— Records for this task —
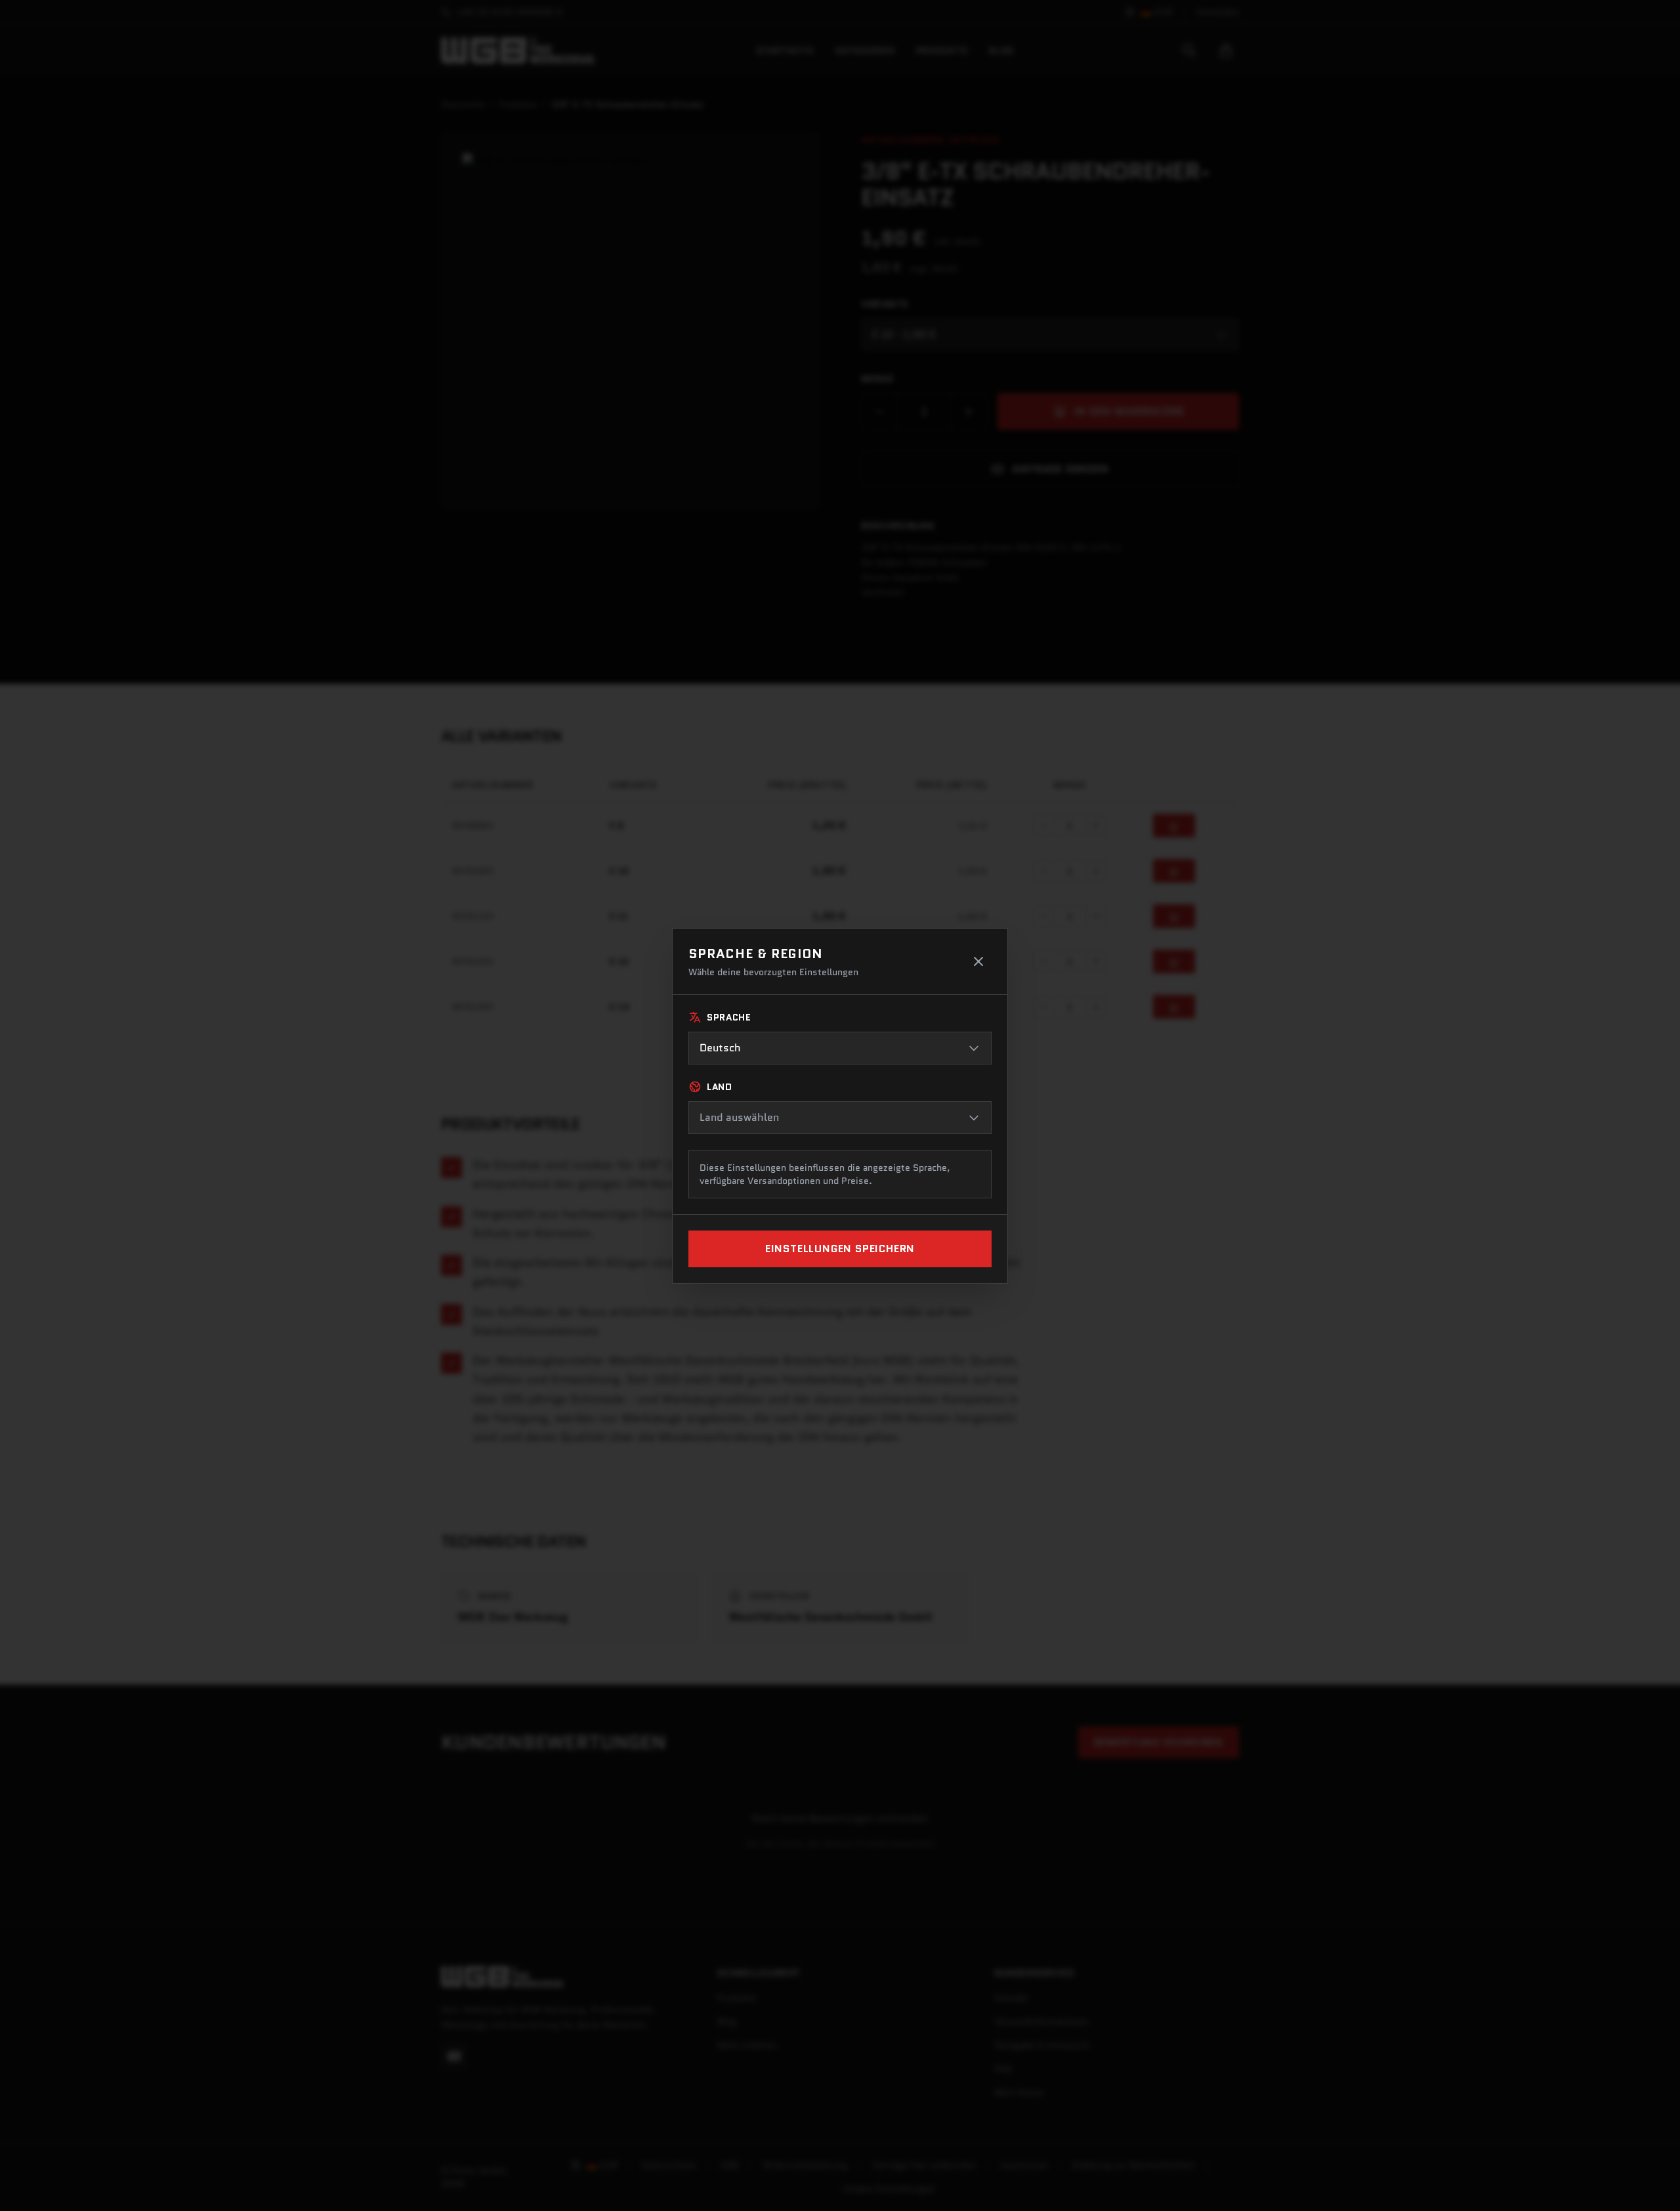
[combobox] (840, 1048)
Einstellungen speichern (840, 1248)
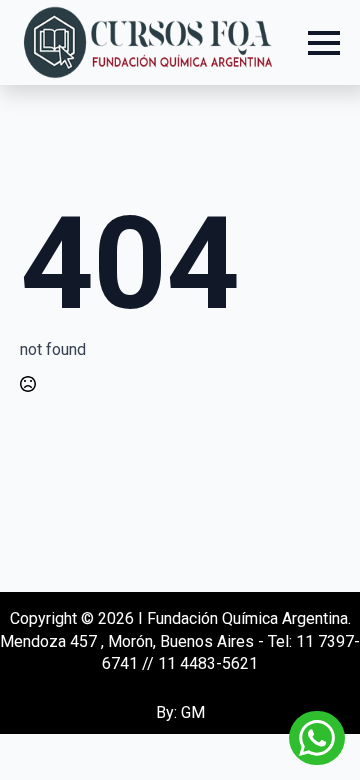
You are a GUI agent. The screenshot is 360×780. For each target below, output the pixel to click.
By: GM (180, 712)
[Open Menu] (324, 43)
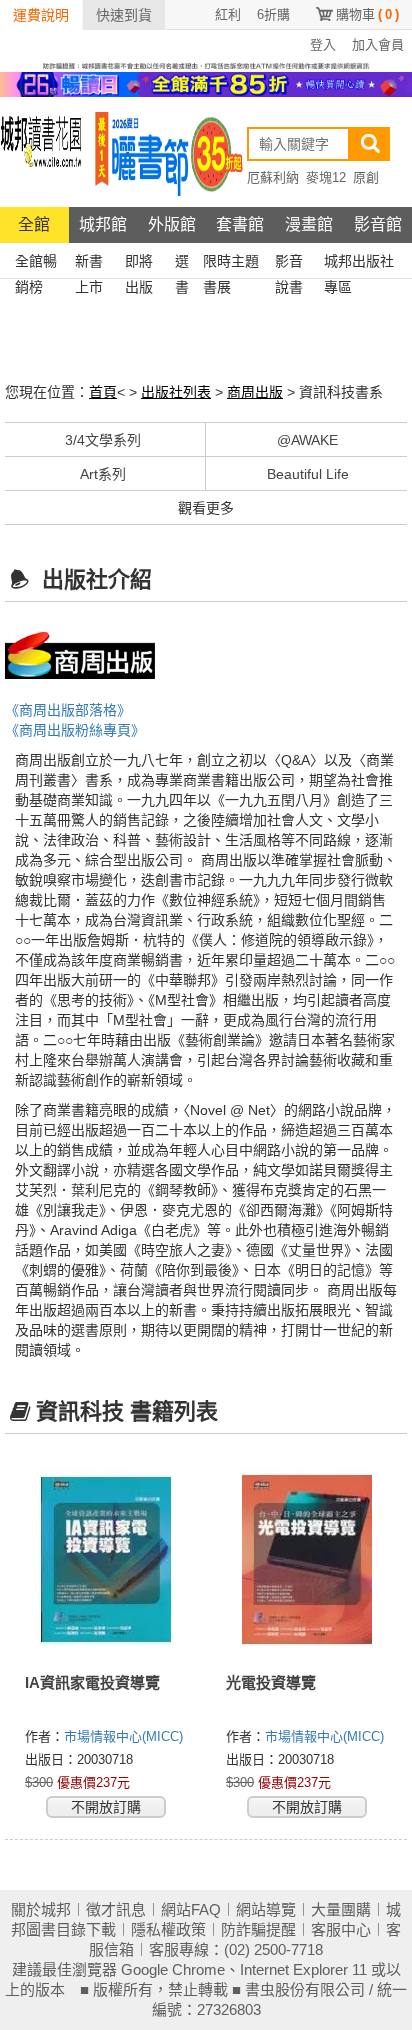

— Work task —
An exact copy of the entries above is needed, with the pictures removed.

— Written answer —
[combobox] (840, 1048)
Einstellungen speichern (840, 1248)
You are a GUI agent. The screenshot is 360×780. For each target below, output the pixel to click.
By: GM (180, 712)
[Open Menu] (324, 43)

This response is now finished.